- Theatrical release poster
- Directed by: Matthew Newton
- Written by: Matthew Newton Kate Ballen
- Produced by: Matthew Newton Kate Ballen
- Starring: Julianne Nicholson Denis O'Hare J. Mallory McCree Octavia Chavez-Richmond Chinasa Ogbuagu Raquel Castro Tashiana Washington
- Cinematography: Jay Keitel
- Edited by: Betsy Kagen
- Production company: No Place for Films
- Distributed by: FilmRise
- Release dates: March 12, 2016 (SXSW); February 17, 2017 (United States);
- Running time: 89 minutes
- Country: United States
- Language: English
- Box office: $8,109

= From Nowhere (film) =

From Nowhere is a 2016 American drama film directed by Matthew Newton and written by Matthew Newton and Kate Ballen. The film stars Julianne Nicholson, Denis O'Hare, J. Mallory McCree, Octavia Chavez-Richmond, Chinasa Ogbuagu, Raquel Castro and Tashiana Washington.

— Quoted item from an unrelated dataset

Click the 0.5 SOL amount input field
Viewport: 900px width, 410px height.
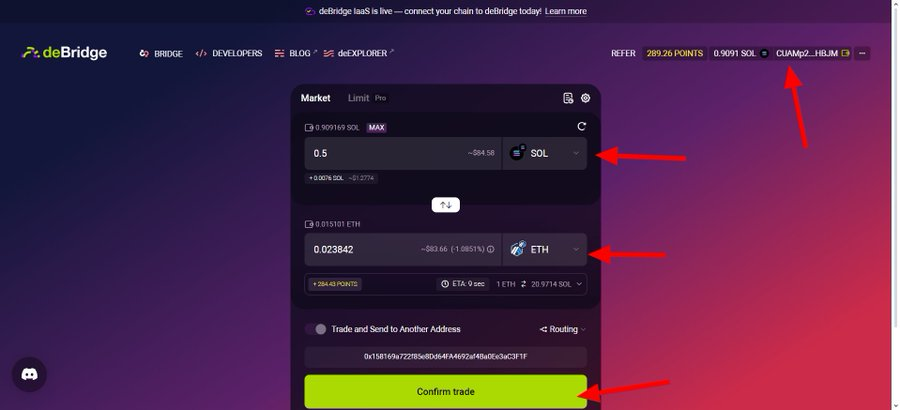click(403, 153)
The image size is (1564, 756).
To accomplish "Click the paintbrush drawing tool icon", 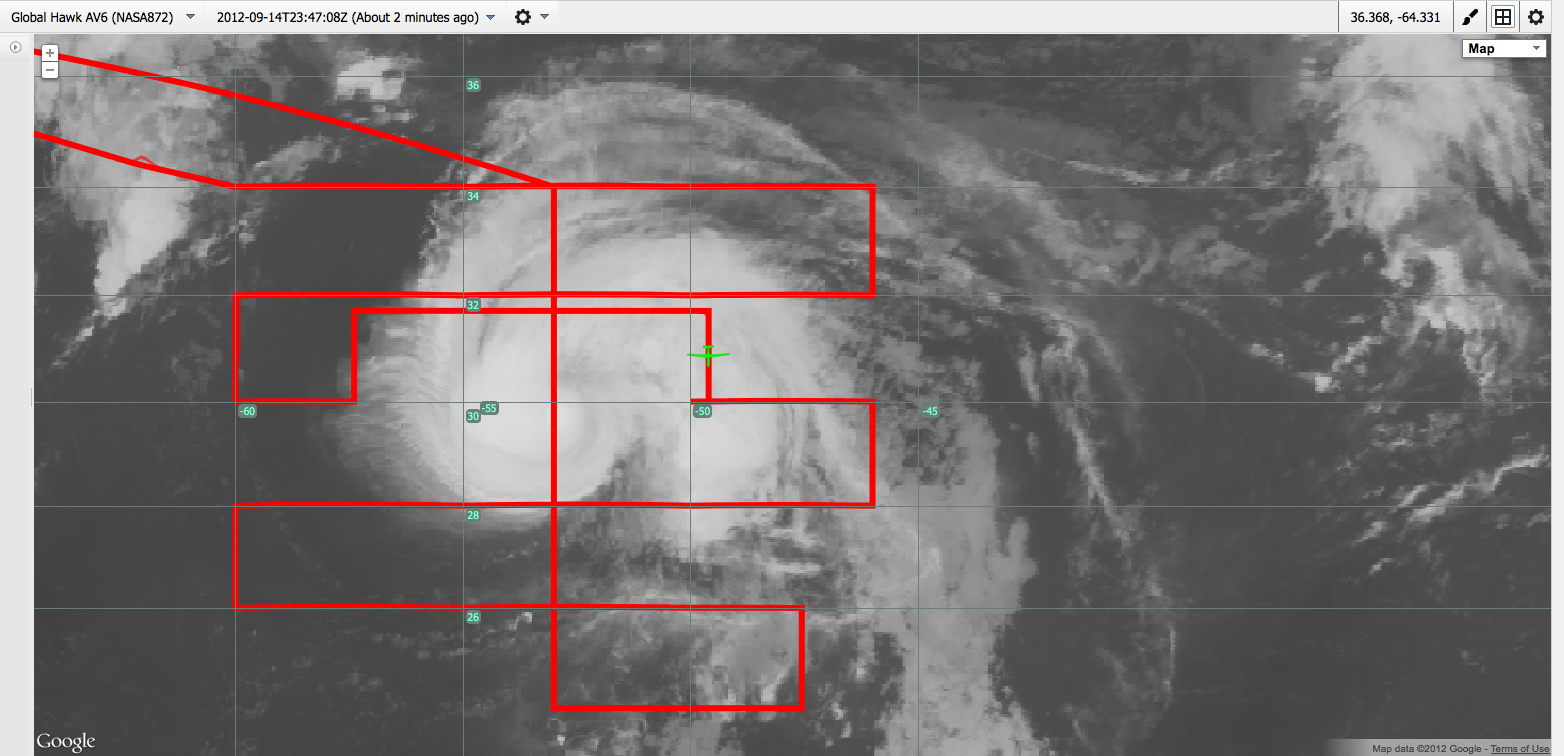I will [1470, 17].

The film was released on February 17, 2017, by FilmRise. Three undocumented teenagers—a Dominican girl, an African boy and a Peruvian girl—are about to graduate high school in the Bronx, while working with a teacher and a lawyer to try to get proper documents to stay in the U.S. Forced to grow up quickly and navigate problems most adults don't even have to face, the students are really just American teenagers who want to be with their friends, fall in love, and push back against authority.

==Cast==
- Julianne Nicholson as Jackie
- Denis O'Hare as Isaac
- J. Mallory McCree as Moussa
- Octavia Chavez-Richmond as Sophie
- Chinasa Ogbuagu as Maryam
- Raquel Castro as Alyssa
- Tashiana Washington as Amina
- Sydni Beaudoin as Sara
- Jim Norton as Louis
- Portia Johnson
- Helen Beyene
- Erica Camarano as Carlita
- Joseph Castillo-Midyett as Javier
- Emilio Cuesta as Mike
- Shenell Edmonds
- Donté Grey as Bobby
- Olli Haaskivi as Mr. McGrath
- Eliud Kauffman as Emilio
- Anita Petry as Lola
- Luke Rosen as Fitzgerald
- A.J. Shively as Chris

==Release==
The film premiered at South by Southwest on March 12, 2016. The film was released on February 17, 2017, by FilmRise.